▸ **EXERCISE**
Write out the items from the line with "This screenshot has width=1280, height=874." up to and including the line with "pos(731,871)" as a numbered list, leaving out any blank lines.

▸ **Recorded data**
_ _ _ _
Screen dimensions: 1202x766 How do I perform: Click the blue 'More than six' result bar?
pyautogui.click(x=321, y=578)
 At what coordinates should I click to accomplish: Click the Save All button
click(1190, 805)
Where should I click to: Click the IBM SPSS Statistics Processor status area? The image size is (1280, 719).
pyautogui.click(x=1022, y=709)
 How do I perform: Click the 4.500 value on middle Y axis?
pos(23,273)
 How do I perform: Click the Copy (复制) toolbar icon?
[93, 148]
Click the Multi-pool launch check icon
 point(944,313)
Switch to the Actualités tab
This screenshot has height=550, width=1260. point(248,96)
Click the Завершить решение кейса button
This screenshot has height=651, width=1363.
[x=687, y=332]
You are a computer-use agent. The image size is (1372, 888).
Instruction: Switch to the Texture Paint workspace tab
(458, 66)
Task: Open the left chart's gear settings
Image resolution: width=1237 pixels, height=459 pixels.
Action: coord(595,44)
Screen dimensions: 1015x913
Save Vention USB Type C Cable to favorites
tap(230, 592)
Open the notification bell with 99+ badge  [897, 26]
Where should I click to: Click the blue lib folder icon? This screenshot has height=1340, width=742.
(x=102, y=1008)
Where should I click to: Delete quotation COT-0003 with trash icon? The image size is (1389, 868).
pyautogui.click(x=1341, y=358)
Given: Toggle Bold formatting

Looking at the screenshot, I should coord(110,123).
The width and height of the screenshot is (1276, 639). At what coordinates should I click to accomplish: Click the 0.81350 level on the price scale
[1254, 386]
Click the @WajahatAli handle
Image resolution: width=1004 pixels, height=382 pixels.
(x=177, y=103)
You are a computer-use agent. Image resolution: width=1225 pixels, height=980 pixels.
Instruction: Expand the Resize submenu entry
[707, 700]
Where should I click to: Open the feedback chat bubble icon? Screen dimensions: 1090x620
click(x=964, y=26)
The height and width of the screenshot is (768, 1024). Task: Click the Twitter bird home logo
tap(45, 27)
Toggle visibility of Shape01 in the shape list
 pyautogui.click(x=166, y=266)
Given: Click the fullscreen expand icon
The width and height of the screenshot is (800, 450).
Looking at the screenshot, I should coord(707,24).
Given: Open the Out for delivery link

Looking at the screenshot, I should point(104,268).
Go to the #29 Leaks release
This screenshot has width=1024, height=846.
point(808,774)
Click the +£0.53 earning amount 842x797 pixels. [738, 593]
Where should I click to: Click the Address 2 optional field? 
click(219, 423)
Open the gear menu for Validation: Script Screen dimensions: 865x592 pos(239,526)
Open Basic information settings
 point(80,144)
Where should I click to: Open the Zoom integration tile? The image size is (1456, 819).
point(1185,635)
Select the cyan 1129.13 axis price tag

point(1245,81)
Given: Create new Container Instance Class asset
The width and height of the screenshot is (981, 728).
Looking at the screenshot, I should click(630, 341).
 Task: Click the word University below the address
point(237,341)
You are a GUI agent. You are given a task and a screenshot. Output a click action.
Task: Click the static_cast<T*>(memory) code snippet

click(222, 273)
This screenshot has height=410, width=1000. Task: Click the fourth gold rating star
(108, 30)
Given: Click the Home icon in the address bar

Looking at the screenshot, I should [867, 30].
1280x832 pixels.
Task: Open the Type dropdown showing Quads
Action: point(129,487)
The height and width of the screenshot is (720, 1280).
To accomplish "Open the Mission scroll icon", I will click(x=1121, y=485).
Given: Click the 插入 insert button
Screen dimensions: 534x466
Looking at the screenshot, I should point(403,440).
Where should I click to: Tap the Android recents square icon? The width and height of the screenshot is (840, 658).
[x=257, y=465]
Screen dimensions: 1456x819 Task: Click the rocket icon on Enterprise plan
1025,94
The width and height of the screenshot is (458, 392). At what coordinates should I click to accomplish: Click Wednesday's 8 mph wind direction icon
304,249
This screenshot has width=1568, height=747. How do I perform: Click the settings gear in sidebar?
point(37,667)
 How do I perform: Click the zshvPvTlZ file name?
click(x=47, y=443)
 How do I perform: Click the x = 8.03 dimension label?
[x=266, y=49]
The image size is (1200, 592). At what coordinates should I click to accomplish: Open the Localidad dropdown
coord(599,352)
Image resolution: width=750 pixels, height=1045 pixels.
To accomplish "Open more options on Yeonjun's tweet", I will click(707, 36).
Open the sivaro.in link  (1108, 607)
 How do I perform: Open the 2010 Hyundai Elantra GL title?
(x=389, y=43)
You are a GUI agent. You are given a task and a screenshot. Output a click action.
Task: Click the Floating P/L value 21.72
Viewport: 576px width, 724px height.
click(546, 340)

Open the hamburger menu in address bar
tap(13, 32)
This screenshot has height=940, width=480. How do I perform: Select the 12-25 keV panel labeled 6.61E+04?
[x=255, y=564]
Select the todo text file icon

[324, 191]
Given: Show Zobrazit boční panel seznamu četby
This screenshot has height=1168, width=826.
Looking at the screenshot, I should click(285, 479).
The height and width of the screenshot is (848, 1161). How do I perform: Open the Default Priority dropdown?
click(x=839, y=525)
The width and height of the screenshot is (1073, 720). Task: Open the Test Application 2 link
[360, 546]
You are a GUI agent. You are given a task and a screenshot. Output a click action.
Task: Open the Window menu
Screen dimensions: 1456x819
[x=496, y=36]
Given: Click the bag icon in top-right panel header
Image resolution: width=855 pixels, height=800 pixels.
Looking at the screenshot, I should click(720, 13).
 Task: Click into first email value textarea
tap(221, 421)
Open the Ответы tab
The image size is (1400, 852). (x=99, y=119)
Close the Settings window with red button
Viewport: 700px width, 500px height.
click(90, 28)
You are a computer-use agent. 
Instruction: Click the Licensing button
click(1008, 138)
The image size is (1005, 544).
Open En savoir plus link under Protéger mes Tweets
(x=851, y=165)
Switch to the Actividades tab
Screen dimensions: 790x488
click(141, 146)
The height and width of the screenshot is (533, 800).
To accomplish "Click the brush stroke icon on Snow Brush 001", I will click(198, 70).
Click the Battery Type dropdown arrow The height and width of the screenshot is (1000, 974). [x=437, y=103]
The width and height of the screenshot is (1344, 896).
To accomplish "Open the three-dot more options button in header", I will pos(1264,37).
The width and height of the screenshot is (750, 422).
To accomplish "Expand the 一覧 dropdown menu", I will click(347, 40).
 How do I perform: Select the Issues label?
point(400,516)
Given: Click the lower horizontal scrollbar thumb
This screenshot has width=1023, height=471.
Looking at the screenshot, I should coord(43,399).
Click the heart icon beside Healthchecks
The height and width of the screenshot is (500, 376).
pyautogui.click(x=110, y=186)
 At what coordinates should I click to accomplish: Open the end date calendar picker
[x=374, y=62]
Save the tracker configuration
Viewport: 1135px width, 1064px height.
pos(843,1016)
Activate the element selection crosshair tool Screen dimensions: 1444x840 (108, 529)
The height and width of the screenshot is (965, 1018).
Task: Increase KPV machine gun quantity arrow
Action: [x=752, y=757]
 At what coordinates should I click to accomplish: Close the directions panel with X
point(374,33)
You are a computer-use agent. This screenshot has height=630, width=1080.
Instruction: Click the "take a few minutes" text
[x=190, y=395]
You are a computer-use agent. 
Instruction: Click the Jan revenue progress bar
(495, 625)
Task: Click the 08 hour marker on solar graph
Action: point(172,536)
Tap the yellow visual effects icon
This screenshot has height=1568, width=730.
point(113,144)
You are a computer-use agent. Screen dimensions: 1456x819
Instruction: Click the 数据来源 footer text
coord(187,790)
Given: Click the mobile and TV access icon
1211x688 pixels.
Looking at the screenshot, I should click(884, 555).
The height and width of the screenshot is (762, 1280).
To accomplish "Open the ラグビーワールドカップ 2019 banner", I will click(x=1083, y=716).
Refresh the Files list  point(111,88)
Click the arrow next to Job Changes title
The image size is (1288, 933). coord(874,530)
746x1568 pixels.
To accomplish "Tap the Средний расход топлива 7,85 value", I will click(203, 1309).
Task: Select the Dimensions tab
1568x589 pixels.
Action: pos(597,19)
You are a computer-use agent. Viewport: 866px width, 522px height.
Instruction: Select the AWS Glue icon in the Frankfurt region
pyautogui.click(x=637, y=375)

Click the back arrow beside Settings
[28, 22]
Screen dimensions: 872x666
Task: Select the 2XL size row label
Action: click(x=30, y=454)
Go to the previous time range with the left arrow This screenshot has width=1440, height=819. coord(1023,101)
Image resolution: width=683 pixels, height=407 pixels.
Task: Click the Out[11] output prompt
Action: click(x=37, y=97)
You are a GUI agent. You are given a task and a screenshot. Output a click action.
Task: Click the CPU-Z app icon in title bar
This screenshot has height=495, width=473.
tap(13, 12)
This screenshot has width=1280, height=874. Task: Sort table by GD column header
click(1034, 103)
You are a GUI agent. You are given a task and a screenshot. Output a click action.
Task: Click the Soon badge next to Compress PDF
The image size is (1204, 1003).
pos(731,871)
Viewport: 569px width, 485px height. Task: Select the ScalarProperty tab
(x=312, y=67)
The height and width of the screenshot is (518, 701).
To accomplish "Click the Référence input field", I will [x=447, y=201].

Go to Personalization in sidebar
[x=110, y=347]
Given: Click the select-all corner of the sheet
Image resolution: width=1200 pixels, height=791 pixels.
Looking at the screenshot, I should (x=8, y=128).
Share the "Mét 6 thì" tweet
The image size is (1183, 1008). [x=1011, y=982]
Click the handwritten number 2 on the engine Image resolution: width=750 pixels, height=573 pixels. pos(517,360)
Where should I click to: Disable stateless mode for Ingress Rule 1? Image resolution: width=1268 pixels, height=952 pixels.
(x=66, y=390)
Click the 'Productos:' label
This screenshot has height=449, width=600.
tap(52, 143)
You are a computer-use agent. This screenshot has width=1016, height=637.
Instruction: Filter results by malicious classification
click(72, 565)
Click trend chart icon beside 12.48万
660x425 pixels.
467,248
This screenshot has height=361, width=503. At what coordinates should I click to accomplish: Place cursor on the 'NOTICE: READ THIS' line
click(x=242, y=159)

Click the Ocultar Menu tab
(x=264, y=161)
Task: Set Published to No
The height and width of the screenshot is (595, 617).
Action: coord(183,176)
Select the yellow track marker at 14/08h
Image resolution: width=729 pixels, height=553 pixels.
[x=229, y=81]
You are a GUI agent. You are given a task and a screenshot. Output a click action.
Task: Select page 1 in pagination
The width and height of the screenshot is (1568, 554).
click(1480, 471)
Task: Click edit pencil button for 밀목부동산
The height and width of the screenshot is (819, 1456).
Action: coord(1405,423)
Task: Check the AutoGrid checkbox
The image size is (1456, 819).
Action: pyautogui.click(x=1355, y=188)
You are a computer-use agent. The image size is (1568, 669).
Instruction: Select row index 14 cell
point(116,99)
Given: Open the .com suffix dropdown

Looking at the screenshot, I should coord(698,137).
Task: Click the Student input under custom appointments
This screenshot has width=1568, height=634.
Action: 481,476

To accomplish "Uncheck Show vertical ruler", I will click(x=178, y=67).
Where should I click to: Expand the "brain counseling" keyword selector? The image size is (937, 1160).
_ _ _ _
▸ **RESULT**
1. This screenshot has width=1280, height=874. Task: Sort table by GD column header
2. click(1034, 103)
3. You are a GUI agent. You are given a task and a screenshot. Output a click action.
4. Task: Click the Soon badge next to Compress PDF
5. The image size is (1204, 1003).
6. pos(731,871)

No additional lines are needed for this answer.